Data for this task.
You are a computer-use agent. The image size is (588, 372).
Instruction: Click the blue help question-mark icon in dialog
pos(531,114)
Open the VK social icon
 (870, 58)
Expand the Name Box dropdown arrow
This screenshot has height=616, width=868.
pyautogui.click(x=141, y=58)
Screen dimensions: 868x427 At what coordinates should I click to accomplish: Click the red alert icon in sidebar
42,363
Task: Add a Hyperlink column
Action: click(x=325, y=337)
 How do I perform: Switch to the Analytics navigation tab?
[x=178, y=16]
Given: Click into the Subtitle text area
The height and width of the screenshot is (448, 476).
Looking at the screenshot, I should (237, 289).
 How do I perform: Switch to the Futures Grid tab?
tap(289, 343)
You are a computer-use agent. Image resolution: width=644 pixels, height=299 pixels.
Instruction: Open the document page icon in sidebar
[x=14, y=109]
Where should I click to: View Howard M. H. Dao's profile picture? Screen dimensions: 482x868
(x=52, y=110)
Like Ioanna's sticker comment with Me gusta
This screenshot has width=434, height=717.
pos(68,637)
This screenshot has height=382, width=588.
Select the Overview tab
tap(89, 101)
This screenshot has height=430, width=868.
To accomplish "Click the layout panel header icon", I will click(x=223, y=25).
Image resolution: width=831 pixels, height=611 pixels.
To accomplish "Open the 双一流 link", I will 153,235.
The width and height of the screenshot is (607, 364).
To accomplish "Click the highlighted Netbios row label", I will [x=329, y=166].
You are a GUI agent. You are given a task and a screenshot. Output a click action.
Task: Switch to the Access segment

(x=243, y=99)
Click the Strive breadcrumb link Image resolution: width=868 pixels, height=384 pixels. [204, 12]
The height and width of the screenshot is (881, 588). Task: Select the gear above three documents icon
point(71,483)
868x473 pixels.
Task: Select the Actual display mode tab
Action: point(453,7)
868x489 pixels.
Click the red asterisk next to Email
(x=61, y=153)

What to do.
Wherever the line holding "Instruction: Click the" falls in the entries above, copy exactly from it through the line holding "Given: Click into the Subtitle text area", inclusive, and add nothing.

Written solution.
Instruction: Click the blue help question-mark icon in dialog
pos(531,114)
Open the VK social icon
 (870, 58)
Expand the Name Box dropdown arrow
This screenshot has height=616, width=868.
pyautogui.click(x=141, y=58)
Screen dimensions: 868x427 At what coordinates should I click to accomplish: Click the red alert icon in sidebar
42,363
Task: Add a Hyperlink column
Action: click(x=325, y=337)
 How do I perform: Switch to the Analytics navigation tab?
[x=178, y=16]
Given: Click into the Subtitle text area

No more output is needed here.